Self-learning is a vital skill for a programmer. Even if you’ve got your degree, you can’t stop learning there if you are going to continue to be useful. I do believe that it is possible to learn through self study anything that you could learn at university, but the problem with a home-brew education is that the teacher is as ignorant as the student. You tend to learn whatever you need to know to solve the current problem. It’s a piecemeal approach. Over time you’ll learn lots but the danger is that, because you don’t know what you don’t know, there may be blindspots in your knowledge. A good university course will be structured to teach what you need to know, even if it seems irrelevant at the time. It will provide a broader education, introducing concepts and programming paradigms that may not seem particularly useful but which all contribute to building a deeper understanding of the field.
The vital word in the preceding paragraph is the one emphasised: “good”. All of this debate ignores the crucial fact that degrees are not all equal. There are good degrees, bad degrees and many points in between. This fact is perhaps under-appreciated by those who have not been through the university process. If we could factor in the quality of the degree it would make for a more reliable indicator of developer aptitude.
If you are responsible for hiring programmers you should familiarise yourself with which universities rate best for computer science education (this list may be quite different from the overall list of top universities). Something else to consider is the content of the course. The clue is normally in the name. If it’s not called just “Computer Science” or “Software Engineering” beware. It may be watered down by some other subject or it may be called something like “Management Information Systems”, which might suggest that more time was spent writing essays than writing code.
Q: What do you call somebody who graduates bottom of their class at medical school?

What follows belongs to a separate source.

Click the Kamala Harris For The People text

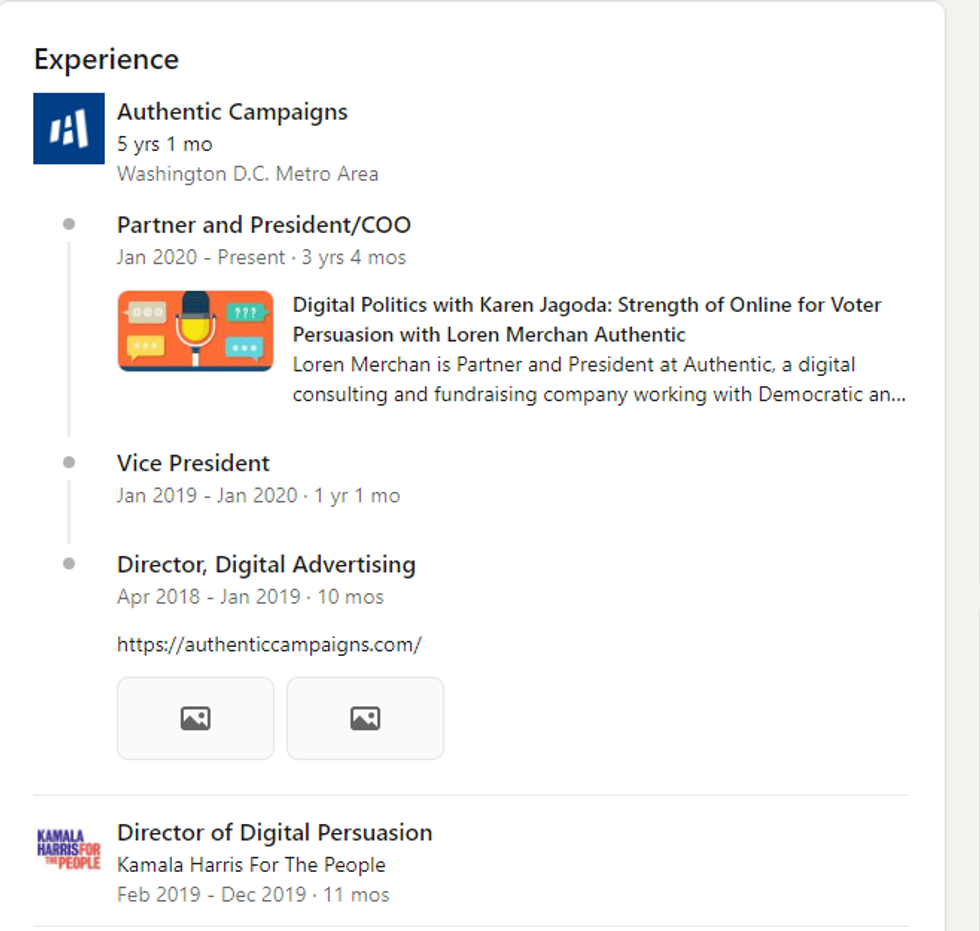click(x=251, y=864)
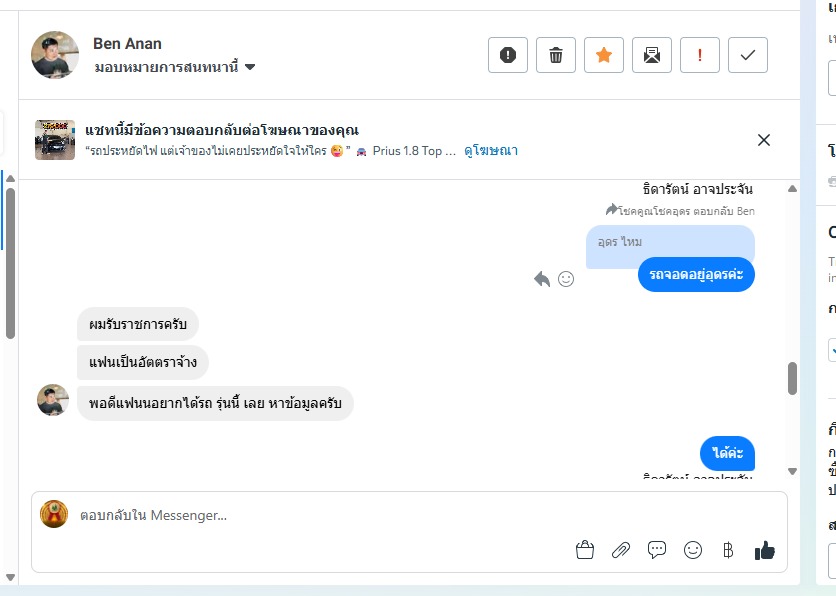
Task: Reply to the 'รถจอดอยู่อุดรค่ะ' message
Action: click(542, 279)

Perhaps the biggest mistake when considering the value of a degree as an indicator of programmer aptitude is treating it as a binary proposition: any degree = good, no degree = bad. This is simplistic and wrong. Getting a degree is easy as long as you can last the distance. Here in the UK, many universities will award a third class honours degree for an overall grade of 40%. In fact, you can get a pass degree (no honours) with just 35%. Think about that for a while before calling them in for an interview. Over the course of 3 or 4 years, almost two thirds of everything that person did they got wrong and they have the certificate to prove it.
For senior developers degrees are mostly irrelevant since they will have copious real world experience on which they can be judged but being able to judge the worth of a degree is useful when hiring junior developers. All else being equal, somebody who graduated top of their Computer Science class at MIT will be a better bet than somebody who has a third class degree in HTML Programming from the South Staines Internet University.